— Data for analysis —
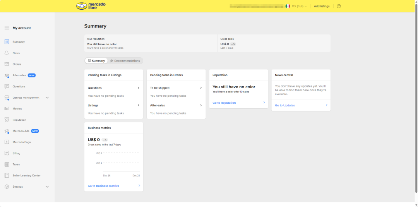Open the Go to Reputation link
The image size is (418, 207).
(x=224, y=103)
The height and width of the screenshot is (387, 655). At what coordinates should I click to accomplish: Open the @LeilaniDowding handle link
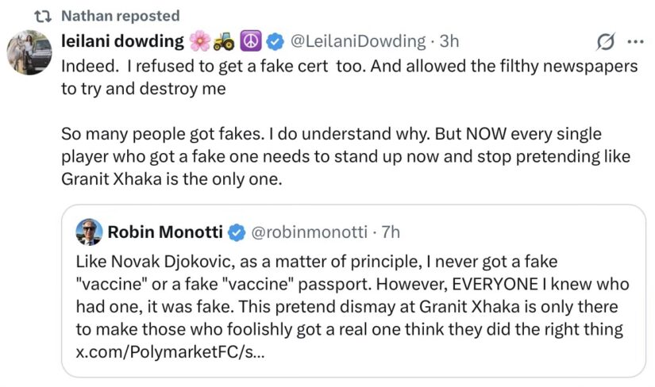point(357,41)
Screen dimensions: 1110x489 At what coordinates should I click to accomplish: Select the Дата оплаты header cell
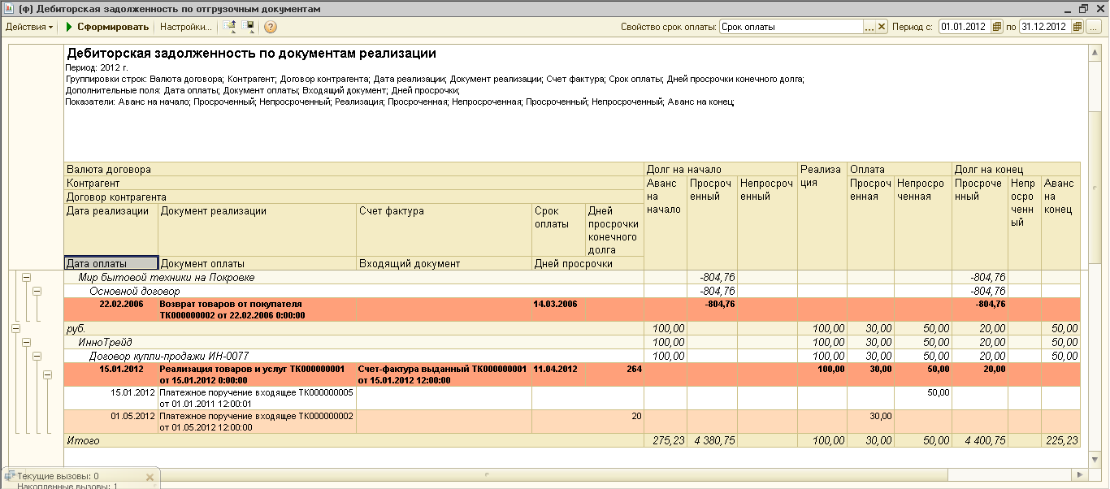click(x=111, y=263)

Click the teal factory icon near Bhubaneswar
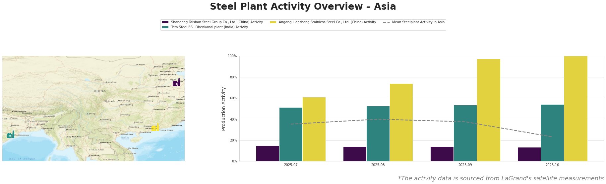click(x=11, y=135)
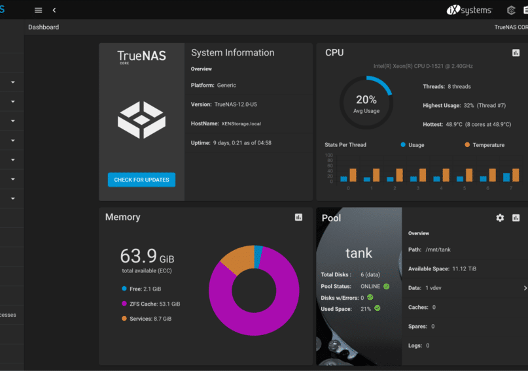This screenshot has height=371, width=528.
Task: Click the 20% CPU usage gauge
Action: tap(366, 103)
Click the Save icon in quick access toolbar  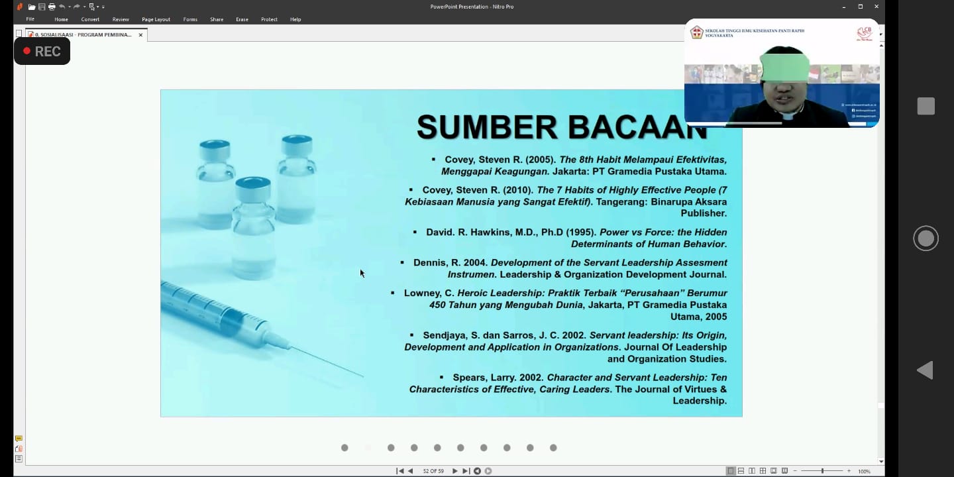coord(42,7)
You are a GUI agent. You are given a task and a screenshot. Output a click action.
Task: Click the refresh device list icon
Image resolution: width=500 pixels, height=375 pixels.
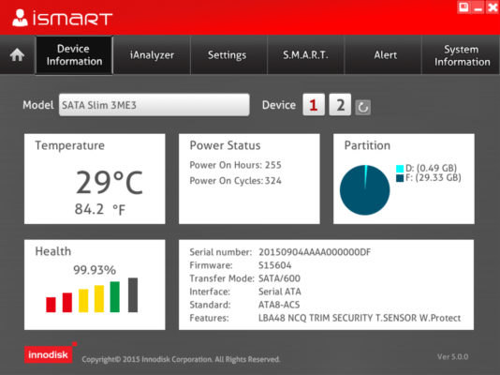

— Required work —
Retype the records above exactly, starting at the line that contains "You are a GUI" and going through the last line, and leave out any pictures.

— Answer space —
You are a GUI agent. You are given a task and a screenshot. Output a click action.
Task: Click the refresh device list icon
Image resolution: width=500 pixels, height=375 pixels.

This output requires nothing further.